Federalism

New Study Shows State and Local Business Taxes on the Rise

The Council on State Taxation (COST) recently released a study revealing that businesses paid a total of $644 billion in state and local taxes in fiscal year 2011 – up from $616 billion in fiscal year 2010. State and local taxes on businesses increased by 4.5% during fiscal year 2011, after falling by 0.6% in fiscal year 2010.

COST’s study focuses on 10 different types of taxes affecting business. Most would expect corporate income taxes to account for the largest tax burden on businesses; however, in fiscal year 2011, corporate income taxes made up just 7.2 percent of taxes on business. Whereas taxes on business property accounted for 38 percent, the largest portion, and general sales tax on business inputs accounted for 20 percent, the second largest portion. While these taxes represent most of the tax burden on businesses, the study concludes that revenue increases in fiscal year 2011 came from increases in unemployment insurance taxes, health care provider taxes, natural resource severance taxes, and individual income taxes on pass-through business income.

The study also found that taxes on pass-through business income grew by approximately 10 percent in fiscal year 2011. The increase in revenues was a result of higher overall profitability and an increased number of businesses operating as limited liability companies, partnerships and S-corporations.

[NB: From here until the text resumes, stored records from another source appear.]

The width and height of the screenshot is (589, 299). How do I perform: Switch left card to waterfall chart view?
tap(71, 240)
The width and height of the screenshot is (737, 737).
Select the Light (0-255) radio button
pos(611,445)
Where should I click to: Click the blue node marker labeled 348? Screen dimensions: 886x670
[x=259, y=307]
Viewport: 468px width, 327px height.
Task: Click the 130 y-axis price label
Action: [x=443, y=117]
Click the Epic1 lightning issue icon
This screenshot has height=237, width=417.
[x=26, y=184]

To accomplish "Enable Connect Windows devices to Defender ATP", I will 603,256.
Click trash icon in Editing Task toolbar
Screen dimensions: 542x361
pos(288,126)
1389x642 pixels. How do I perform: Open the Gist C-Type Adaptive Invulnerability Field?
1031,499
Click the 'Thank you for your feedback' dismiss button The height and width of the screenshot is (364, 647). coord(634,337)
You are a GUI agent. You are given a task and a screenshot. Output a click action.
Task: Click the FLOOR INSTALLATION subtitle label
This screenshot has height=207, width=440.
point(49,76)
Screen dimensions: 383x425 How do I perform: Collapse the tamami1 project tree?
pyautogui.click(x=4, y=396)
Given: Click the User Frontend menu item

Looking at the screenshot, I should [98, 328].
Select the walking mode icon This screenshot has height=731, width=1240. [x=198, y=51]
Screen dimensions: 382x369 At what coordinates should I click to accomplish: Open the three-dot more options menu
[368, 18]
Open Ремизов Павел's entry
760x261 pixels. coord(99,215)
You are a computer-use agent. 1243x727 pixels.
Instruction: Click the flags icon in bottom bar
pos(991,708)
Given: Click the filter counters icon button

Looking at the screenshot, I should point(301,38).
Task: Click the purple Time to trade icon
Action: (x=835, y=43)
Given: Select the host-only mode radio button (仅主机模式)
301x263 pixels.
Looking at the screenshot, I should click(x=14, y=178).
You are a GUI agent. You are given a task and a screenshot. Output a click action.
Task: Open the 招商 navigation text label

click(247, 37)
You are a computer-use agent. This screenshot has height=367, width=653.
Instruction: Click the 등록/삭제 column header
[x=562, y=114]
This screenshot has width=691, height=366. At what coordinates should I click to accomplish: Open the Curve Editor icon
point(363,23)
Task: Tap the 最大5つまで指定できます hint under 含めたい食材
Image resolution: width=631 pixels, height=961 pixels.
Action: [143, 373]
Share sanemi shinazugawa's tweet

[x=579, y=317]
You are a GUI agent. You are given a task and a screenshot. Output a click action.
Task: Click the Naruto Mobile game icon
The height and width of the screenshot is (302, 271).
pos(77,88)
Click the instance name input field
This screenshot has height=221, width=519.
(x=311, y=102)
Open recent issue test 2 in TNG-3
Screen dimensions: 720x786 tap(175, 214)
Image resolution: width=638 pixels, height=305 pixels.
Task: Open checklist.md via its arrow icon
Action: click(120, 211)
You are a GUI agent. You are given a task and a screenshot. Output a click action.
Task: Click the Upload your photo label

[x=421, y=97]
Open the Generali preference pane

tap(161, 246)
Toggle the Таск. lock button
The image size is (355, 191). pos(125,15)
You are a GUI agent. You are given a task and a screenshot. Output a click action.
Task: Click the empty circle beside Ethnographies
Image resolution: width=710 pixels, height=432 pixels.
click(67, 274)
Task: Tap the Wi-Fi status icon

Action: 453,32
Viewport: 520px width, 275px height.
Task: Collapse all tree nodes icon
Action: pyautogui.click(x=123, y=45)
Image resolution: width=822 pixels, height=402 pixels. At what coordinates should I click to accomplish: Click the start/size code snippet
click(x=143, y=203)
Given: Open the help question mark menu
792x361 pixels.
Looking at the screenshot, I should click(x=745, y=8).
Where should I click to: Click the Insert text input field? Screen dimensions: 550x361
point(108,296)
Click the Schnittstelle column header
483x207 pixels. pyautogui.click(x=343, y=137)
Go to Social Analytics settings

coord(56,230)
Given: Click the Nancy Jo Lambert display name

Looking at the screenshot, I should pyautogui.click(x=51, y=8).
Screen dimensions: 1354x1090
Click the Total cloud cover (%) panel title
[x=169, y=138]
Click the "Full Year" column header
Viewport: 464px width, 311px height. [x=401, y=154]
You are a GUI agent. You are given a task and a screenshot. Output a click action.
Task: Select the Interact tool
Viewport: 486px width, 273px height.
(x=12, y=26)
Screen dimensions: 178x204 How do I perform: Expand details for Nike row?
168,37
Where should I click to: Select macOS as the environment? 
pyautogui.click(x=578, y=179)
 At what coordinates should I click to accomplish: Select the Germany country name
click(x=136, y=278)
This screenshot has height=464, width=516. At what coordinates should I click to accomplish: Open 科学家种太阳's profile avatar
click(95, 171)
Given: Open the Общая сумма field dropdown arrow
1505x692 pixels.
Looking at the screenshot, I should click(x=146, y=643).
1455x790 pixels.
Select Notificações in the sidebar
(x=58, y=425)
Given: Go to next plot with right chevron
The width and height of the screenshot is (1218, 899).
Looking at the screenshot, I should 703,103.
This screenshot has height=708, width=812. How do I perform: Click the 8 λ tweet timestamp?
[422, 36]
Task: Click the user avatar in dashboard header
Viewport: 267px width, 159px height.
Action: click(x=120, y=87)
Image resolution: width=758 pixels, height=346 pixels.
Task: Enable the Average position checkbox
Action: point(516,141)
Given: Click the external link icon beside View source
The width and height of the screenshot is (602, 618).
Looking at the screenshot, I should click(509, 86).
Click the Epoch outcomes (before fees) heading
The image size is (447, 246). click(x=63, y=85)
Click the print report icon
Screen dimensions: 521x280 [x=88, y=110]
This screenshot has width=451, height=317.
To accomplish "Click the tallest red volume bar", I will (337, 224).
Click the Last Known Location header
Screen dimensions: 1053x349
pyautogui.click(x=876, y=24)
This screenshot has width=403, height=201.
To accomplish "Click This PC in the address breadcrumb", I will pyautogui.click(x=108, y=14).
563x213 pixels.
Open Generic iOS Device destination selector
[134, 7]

Even though taxes on pass-through entities have the potential to generate substantial revenues, some states have decided that capital is best left in the hands of business owners. In May 2012, for example, Kansas Governor Sam Brownback signed a bill that eliminated taxes on non-wage income for pass-through businesses. The Governor’s office reports that the new policy will eliminate income taxes for 191,000 firms, relieving a substantial burden on small businesses.

COST’s study sheds light on the overwhelming obstacles that states place upon businesses in the form of taxes. While many states like Kansas are making serious efforts to reduce this burden, many other states still have work to do.